>> begin Data shown

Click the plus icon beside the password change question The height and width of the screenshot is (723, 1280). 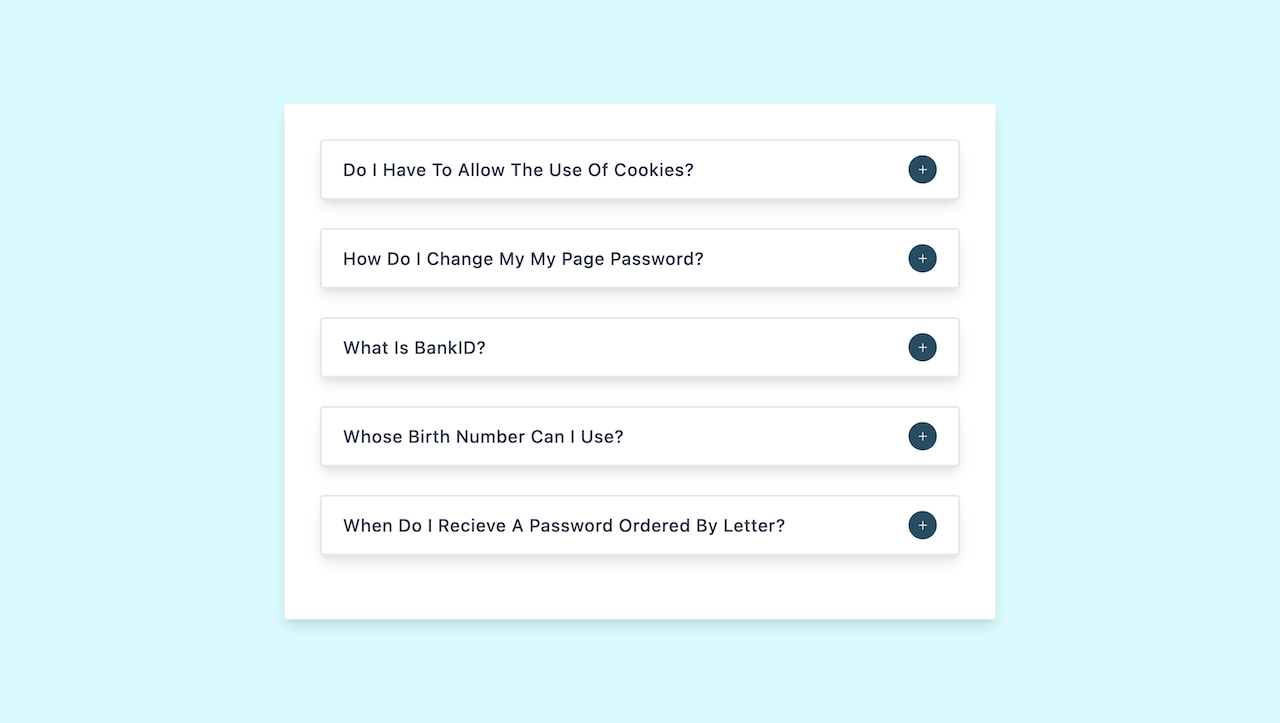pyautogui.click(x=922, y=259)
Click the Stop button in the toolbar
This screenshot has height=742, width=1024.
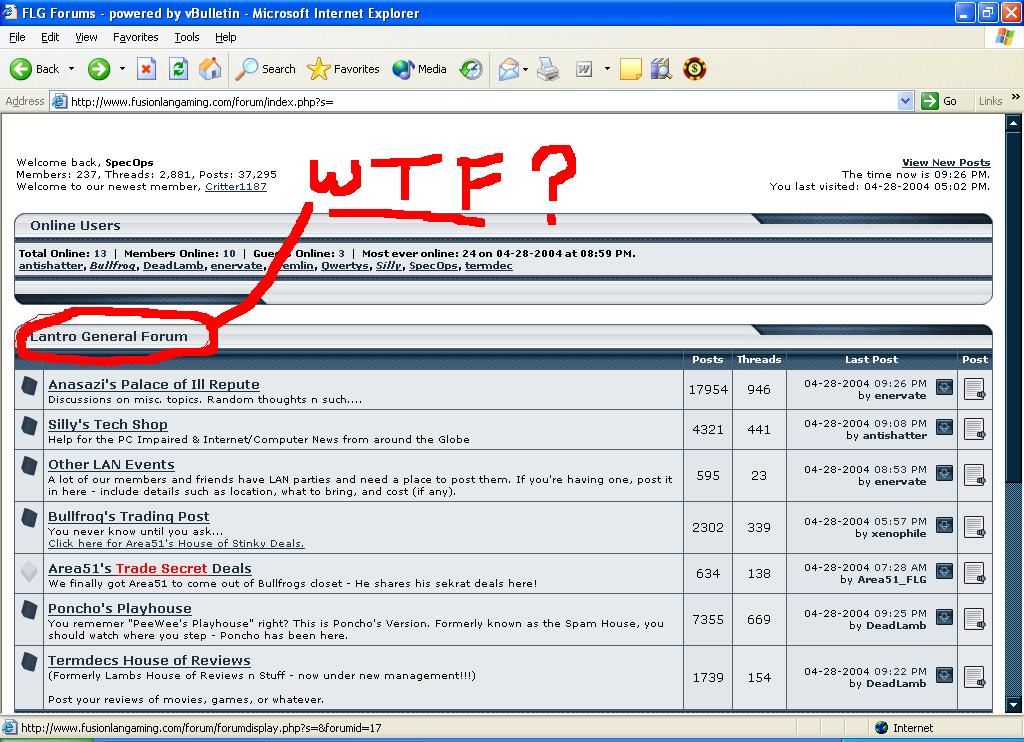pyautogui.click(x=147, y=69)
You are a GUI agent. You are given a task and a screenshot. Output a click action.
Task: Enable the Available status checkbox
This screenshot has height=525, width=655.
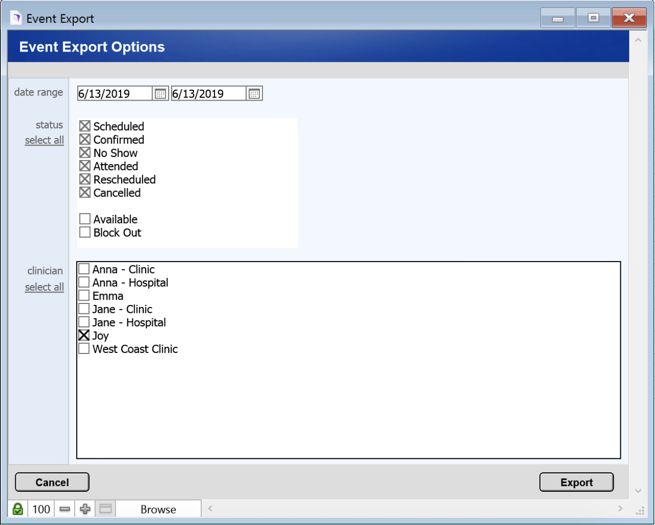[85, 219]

>> end Data shown
>> begin Data shown

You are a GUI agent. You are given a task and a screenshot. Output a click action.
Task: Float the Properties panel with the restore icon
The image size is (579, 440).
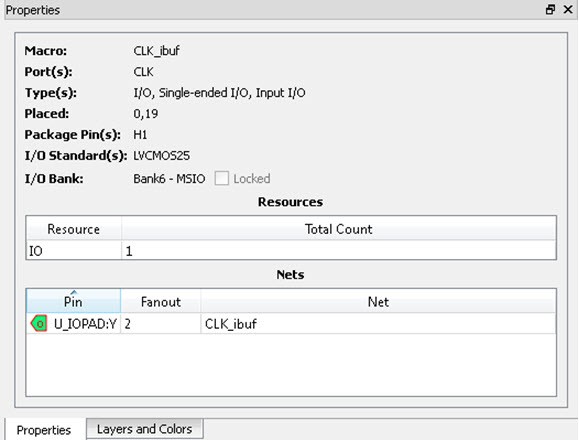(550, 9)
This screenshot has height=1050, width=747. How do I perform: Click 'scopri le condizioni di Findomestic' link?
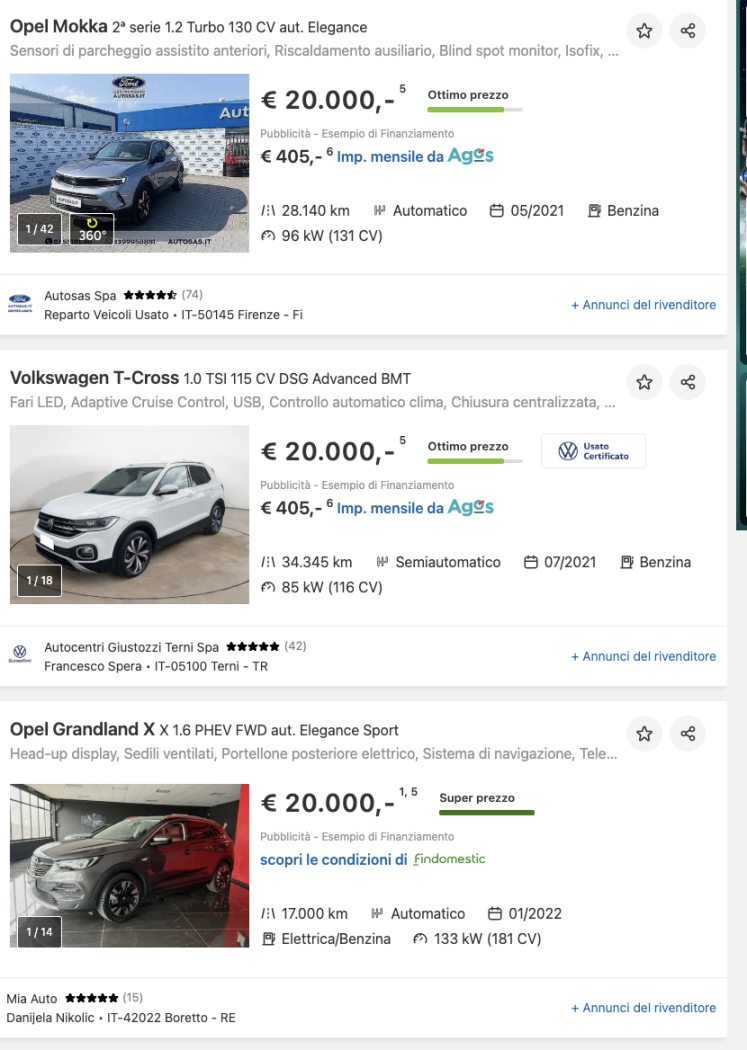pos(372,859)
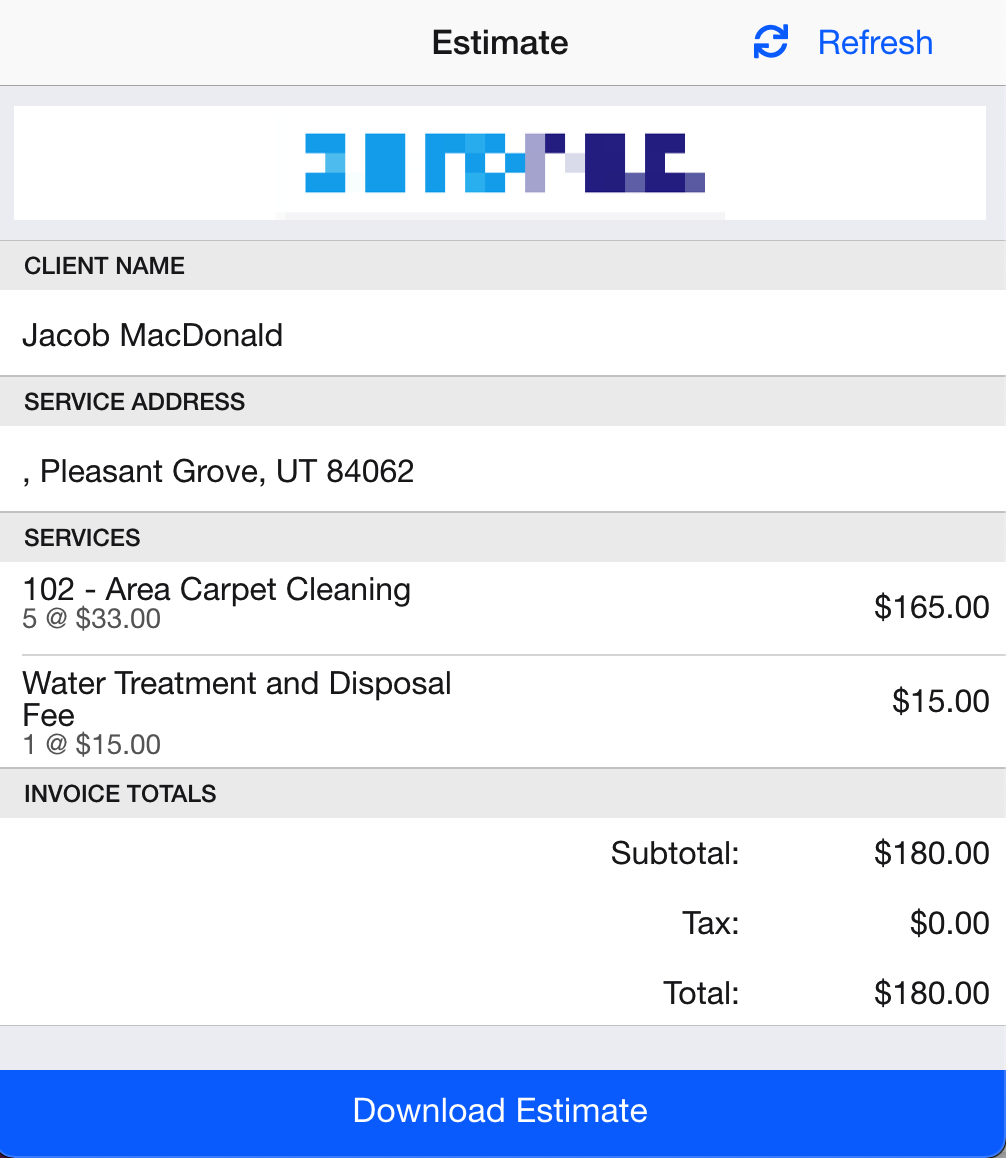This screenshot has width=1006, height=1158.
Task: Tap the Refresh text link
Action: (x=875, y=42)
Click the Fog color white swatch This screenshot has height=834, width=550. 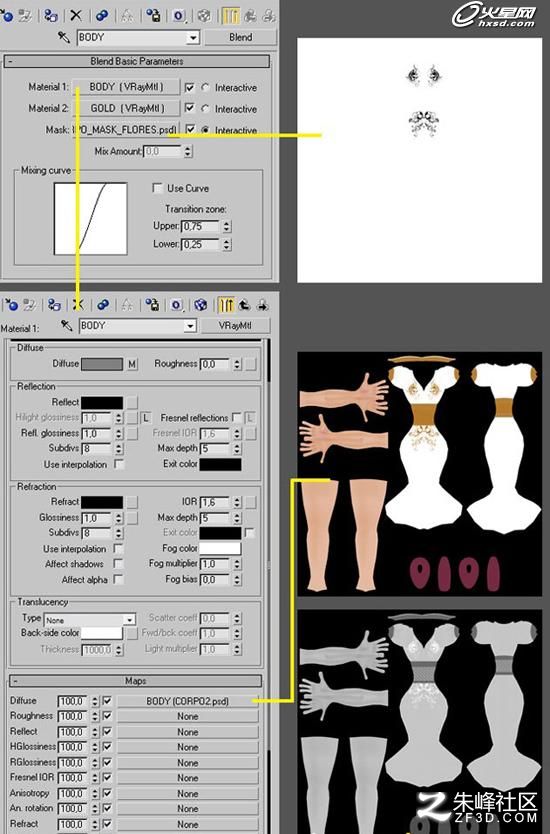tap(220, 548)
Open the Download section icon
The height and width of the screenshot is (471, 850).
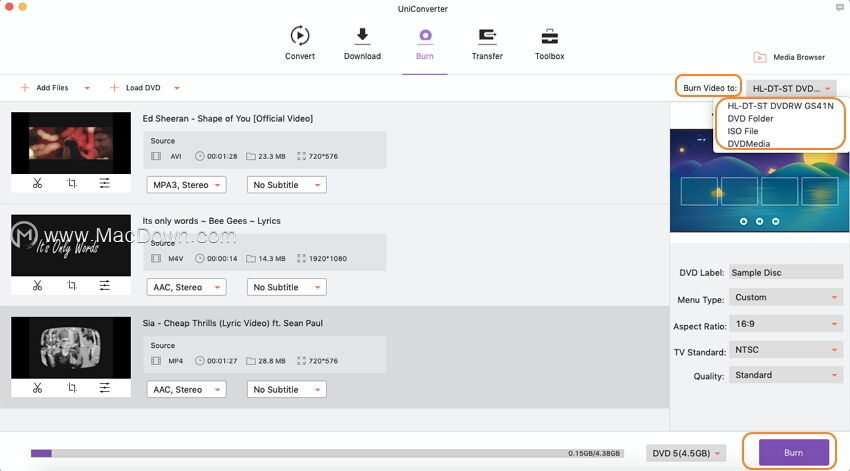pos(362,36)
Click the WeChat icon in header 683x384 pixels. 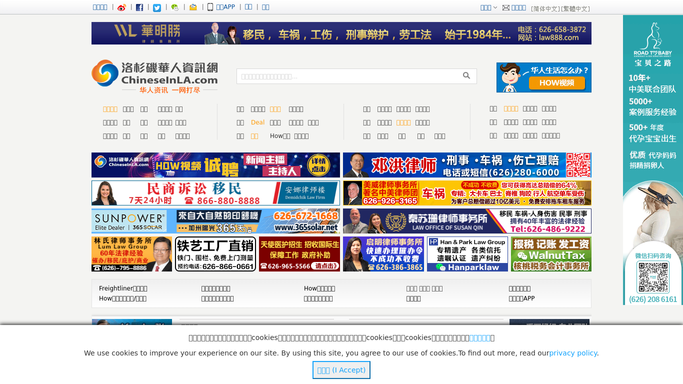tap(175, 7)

>> end Data shown

- Problem: Rewrite the listing from the line with "This screenshot has height=1050, width=747." to the line with "Action: (x=875, y=42)", changing "perform" to "carry out" and keeping everything else the same. Leave the pictures out of your answer.

- Expected output:
This screenshot has height=1050, width=747. How do I carry out: Click 'scopri le condizioni di Findomestic' link?
pos(372,859)
This screenshot has width=1006, height=1158.
Task: Tap the Refresh text link
Action: (x=875, y=42)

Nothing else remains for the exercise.